** BEGIN Document **

How does snprintf alignment bytes

Question

Following the answer of here, I wanted to see how many bytes a snprintf uses. The following code

#include "stdio.h"

int main() {
    printf("%d\n", snprintf(NULL, 0, "%d:%llx:%d:%llx:%llx:%llx", 0, 0, 0, 0, 0, 0));
    printf("%d\n", snprintf(NULL, 0, "%d:%llx:%d:%llx:%llx:", 0, 0, 0, 0, 0));
    printf("%d\n", snprintf(NULL, 0, "%llx", 0));
    return 0;
}

returns

22
10
1

I do not understand how the %llx at the end of other data printed can use 12 bytes while it uses only 1 byte if it is used alone. Does snprintf do any byte alignment?

Answer 1

Your code has a bug. The %llx format specifier is only for long longs. Try:

#include "stdio.h"

int main() {
    printf("%d\n", snprintf(NULL, 0, "%d:%llx:%d:%llx:%llx:%llx", 0, 0LL, 0LL, 0LL, 0LL, 0LL));
    printf("%d\n", snprintf(NULL, 0, "%d:%llx:%d:%llx:%llx:", 0, 0LL, 0LL, 0LL, 0LL));
    printf("%d\n", snprintf(NULL, 0, "%llx", 0LL));
    return 0;
}

** END Document **
** BEGIN Supplied data **

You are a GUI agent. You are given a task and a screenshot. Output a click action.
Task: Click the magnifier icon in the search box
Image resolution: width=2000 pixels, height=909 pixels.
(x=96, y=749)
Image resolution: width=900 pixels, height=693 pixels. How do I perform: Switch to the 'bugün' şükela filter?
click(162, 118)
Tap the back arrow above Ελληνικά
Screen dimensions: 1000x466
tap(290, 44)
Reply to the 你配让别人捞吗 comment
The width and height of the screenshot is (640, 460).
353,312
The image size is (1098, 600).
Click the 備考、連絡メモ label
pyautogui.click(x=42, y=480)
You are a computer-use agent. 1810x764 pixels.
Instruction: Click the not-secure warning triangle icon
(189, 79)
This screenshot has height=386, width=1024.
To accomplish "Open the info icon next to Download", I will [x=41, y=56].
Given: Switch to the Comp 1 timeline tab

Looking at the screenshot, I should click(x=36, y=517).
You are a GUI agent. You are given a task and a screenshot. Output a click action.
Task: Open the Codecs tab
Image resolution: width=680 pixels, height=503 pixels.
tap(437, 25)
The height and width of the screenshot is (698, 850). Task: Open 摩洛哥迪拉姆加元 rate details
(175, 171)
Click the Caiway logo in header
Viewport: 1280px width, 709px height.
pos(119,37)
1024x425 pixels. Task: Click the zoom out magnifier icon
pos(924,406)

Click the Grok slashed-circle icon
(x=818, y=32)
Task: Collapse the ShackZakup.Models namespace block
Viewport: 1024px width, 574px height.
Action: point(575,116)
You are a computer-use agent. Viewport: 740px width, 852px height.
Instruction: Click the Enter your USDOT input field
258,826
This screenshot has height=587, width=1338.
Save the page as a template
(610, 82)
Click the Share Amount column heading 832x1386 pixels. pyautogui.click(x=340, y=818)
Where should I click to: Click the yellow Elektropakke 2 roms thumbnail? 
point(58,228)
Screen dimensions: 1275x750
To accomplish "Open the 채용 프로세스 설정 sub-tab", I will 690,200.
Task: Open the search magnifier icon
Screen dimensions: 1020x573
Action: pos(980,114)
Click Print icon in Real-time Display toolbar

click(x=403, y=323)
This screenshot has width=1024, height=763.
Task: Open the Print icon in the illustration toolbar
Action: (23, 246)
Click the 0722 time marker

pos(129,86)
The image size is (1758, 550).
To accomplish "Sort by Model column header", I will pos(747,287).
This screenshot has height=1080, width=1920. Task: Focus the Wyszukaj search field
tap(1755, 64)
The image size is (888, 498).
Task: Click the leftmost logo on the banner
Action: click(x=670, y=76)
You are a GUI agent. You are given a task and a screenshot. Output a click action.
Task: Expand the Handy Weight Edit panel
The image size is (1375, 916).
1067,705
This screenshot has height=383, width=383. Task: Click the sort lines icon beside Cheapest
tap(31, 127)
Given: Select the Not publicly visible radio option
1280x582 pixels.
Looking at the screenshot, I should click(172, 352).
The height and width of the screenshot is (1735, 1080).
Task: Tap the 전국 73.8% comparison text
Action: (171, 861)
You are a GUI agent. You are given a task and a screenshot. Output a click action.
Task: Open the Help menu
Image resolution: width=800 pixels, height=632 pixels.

** END Supplied data **

● **Tasks**:
a: In the snprintf thread, which format specifier does the answer say is only for long longs?
b: Return the part of the snprintf thread that begins at the words "I do not understand" and stops after the words "any byte alignment?".

● **Problem solutions**:
a: %llx

b:
I do not understand how the %llx at the end of other data printed can use 12 bytes while it uses only 1 byte if it is used alone. Does snprintf do any byte alignment?